[DBD-SQLite] Removing the on-by-default referential integrity.

Darren Duncan darren at darrenduncan.net
Tue Nov 3 00:52:41 GMT 2009


Adam Kennedy wrote:
> For the first production release of DBD::SQLite with foreign keys,
> it's starting to make me nervous that we will enable it by default.
> 
> As things currently stand, nobody that is using SQLite has ever seen
> this feature before.

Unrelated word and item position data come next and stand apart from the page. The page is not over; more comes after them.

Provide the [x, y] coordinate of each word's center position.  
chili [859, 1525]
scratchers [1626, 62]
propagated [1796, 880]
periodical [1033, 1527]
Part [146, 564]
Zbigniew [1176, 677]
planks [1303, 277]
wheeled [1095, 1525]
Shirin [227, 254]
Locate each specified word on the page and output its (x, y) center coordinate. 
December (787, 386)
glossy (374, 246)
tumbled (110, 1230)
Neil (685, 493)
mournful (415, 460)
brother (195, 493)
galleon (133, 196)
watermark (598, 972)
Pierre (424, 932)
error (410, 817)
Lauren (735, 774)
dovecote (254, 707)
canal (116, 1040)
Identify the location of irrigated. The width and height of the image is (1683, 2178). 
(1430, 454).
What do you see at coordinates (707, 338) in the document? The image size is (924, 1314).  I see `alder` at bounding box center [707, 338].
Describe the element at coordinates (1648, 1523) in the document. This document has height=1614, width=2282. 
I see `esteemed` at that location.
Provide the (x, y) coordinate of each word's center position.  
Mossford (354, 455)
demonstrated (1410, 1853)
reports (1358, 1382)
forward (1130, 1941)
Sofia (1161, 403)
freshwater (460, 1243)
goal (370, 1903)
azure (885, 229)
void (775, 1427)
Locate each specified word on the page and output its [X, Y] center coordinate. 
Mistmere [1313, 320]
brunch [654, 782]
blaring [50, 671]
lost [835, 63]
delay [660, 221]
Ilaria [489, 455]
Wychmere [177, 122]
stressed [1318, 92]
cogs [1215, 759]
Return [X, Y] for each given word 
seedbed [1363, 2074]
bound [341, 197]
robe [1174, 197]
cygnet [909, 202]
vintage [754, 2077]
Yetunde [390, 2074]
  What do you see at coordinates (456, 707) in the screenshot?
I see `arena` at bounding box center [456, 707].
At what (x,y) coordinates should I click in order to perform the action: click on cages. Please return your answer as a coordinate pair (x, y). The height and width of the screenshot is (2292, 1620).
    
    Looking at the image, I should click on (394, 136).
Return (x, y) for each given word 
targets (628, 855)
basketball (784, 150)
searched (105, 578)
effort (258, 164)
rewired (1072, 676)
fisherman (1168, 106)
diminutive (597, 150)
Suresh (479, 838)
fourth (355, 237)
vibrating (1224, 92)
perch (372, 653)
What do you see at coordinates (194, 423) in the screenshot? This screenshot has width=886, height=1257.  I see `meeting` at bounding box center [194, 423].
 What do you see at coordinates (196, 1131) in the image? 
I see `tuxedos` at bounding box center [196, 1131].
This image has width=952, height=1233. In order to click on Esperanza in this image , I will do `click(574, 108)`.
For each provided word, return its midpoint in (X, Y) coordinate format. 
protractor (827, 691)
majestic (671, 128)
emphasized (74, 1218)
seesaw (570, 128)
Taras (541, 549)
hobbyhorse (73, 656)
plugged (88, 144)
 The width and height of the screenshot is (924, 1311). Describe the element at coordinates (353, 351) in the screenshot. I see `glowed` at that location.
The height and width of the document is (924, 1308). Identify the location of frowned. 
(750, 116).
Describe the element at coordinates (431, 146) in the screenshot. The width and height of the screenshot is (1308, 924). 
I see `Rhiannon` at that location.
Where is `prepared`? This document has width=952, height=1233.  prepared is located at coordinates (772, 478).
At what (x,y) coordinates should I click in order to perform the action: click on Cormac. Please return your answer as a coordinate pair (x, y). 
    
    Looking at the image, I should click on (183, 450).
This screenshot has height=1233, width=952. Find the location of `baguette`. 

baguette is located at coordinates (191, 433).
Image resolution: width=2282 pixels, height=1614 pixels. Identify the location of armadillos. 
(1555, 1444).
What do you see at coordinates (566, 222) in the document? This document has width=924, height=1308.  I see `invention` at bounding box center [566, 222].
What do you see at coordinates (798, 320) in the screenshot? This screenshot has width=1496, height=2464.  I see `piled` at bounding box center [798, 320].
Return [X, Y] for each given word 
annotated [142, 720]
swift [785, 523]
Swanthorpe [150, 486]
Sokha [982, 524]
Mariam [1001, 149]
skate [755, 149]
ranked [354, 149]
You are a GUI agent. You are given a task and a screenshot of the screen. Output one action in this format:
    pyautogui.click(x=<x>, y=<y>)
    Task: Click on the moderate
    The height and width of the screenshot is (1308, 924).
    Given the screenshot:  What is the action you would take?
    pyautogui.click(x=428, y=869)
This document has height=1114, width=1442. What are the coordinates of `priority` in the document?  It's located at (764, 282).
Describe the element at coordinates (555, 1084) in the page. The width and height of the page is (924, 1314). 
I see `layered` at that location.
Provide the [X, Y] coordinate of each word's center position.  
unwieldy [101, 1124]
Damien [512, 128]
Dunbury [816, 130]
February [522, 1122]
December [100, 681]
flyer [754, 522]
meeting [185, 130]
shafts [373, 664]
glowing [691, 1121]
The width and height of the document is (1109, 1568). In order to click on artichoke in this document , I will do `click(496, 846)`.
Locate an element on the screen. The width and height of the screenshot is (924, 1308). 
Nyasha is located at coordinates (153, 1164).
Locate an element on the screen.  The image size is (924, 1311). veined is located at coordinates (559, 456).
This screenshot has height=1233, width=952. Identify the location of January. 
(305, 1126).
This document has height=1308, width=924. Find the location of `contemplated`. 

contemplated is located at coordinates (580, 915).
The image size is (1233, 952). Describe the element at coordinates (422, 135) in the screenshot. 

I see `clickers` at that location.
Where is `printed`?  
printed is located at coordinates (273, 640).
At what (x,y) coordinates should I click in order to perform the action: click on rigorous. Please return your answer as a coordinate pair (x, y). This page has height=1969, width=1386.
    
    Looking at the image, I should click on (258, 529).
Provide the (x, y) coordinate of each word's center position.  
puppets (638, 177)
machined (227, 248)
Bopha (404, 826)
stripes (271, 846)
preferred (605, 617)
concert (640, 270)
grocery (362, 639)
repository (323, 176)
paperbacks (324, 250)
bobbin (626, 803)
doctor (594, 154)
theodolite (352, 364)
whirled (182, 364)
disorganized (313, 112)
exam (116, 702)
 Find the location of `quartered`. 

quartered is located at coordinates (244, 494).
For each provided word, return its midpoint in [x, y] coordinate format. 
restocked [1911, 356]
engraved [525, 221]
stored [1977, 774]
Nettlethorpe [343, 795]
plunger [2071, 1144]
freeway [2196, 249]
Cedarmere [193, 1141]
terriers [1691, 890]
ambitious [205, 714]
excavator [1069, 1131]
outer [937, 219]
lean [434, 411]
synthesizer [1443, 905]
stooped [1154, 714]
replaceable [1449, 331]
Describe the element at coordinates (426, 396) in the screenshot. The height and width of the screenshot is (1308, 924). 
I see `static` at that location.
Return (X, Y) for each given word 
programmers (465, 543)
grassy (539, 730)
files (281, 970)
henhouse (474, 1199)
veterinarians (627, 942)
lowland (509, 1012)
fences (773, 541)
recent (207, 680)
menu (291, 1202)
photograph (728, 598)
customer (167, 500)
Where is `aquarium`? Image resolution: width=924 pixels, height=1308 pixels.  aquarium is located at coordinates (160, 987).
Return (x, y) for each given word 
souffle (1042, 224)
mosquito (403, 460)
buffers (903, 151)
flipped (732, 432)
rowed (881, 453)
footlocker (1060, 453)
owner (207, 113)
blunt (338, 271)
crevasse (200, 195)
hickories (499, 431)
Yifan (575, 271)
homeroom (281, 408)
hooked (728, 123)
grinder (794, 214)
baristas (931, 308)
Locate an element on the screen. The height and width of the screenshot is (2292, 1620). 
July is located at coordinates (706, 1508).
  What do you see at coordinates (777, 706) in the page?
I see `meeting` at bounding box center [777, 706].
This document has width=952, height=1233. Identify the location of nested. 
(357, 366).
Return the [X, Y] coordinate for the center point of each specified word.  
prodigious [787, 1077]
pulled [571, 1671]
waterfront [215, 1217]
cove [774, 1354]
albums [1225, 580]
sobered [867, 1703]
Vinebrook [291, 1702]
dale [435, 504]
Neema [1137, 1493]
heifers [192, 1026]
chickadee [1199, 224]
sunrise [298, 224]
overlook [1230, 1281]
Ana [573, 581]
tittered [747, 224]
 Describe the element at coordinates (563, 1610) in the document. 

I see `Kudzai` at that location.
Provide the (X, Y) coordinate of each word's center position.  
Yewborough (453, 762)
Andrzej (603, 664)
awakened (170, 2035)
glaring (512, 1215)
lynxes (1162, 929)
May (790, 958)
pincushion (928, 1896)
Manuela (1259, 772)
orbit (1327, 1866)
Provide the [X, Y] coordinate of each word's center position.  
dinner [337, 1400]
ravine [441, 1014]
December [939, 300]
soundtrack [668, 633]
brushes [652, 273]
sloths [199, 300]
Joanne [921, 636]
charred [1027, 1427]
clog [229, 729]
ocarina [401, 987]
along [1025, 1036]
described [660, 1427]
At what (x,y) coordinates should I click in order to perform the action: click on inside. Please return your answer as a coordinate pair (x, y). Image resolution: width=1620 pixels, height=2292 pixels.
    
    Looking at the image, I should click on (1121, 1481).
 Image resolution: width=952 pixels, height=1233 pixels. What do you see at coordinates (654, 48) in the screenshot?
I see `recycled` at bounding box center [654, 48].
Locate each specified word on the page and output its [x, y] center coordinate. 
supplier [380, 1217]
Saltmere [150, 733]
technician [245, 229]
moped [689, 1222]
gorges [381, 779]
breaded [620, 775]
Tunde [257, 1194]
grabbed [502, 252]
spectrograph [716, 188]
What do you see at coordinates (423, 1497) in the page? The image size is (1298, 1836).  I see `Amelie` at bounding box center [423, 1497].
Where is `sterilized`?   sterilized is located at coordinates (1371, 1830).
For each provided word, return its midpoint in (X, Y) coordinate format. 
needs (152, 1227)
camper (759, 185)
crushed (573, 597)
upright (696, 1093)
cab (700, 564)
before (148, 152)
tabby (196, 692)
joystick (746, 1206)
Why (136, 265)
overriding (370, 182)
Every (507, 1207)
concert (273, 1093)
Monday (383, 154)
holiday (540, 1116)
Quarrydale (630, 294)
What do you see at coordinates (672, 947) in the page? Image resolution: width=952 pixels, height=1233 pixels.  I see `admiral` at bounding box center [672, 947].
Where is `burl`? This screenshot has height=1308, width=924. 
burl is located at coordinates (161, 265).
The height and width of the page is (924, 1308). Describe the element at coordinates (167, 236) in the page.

They haven't had the chance to work with it at
> all before we shove it down their throats.
> 
> I think I'd like to follow SQLite itself for now and default it off.
> 
> Thoughts?

Doing what you say would follow the policy of SQLite itself.  I believe they are 
also strongly considering turning it on by default within the near future.

For DBD::SQLite, I have a few thoughts.

1.  DBD::SQLite serves a smaller ecosystem than SQLite itself, and I think it is 
safer for us to sooner push through changes like having foreign keys enforcement 
enabled by default.

2.  Having foreign keys enabled by default would only affect people that are 
explicitly writing foreign key constraints into their SQL.  So in general, why 
would people write those constraints but not expect them to be enforced?  Maybe 
for documentation purposes, but in that case presumably they also had other 
means to keep their data clean, and if enforcing foreign keys becomes active 
that should not cause an immediate break if their replacement practices were 
doing their job.

3.  I would support foreign key enforcement being turned off by default only if 
we make it very clear that the disabled-by-default state is meant only to be 
temporary and transitional, and that DBD::SQLite will have the feature enabled 
by default within a certain time frame, such as within 2 months, or alternately: 
  Make the public release 1.27 have foreign keys disabled by default, and have 
the very next public release (and all developer releases) have it enabled by 
default; they only exception is if another public release has to go out very 
soon to fix a critical bug, in which case it goes out with say a disabled 1.28, 
and then the same policy stands otherwise.

So essentially, just 1 disabled-by-default stable release is fine, so people who 
expect to be able to write foreign key constraints that aren't enforced can get 
the bug fixes we have to date, and aren't forced to have one to get the other; 
however, enabled-by-default should be the default thereafter.

I see an advantage of disabled-by-default if we want to have a test suite for 
the feature added, and you want to ship a stable 1.27 right now.